> [Problem statement] The task calls for an exact retyping of the lines from the one holding "You are a GUI" through the end of the listing, with pictures omitted and nothing added.

(Material to process)

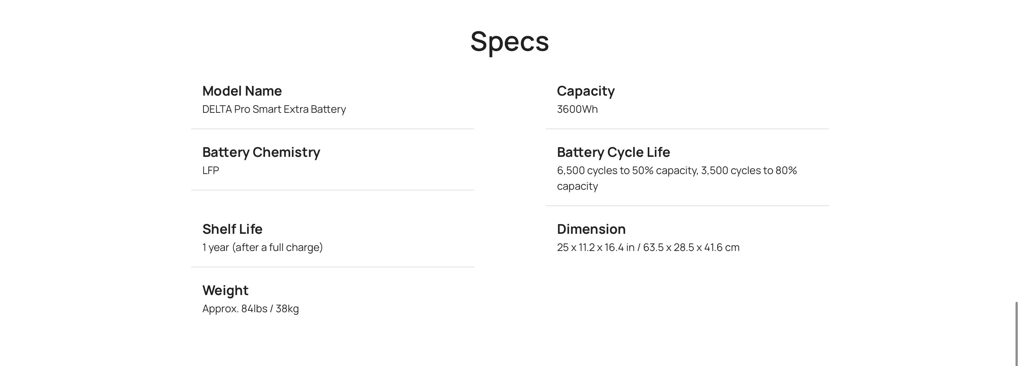1020x366 pixels.
Task: Click the after a full charge note
Action: (x=278, y=248)
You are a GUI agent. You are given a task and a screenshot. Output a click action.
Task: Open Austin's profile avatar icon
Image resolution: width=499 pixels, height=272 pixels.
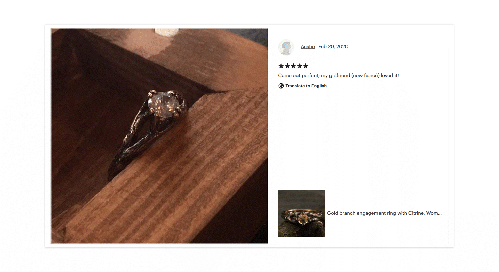(x=286, y=47)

(End Material to process)

> [Problem solution]
You are a GUI agent. You are given a task and a screenshot. Output a click action.
Task: Open Austin's profile avatar icon
Image resolution: width=499 pixels, height=272 pixels.
(x=286, y=47)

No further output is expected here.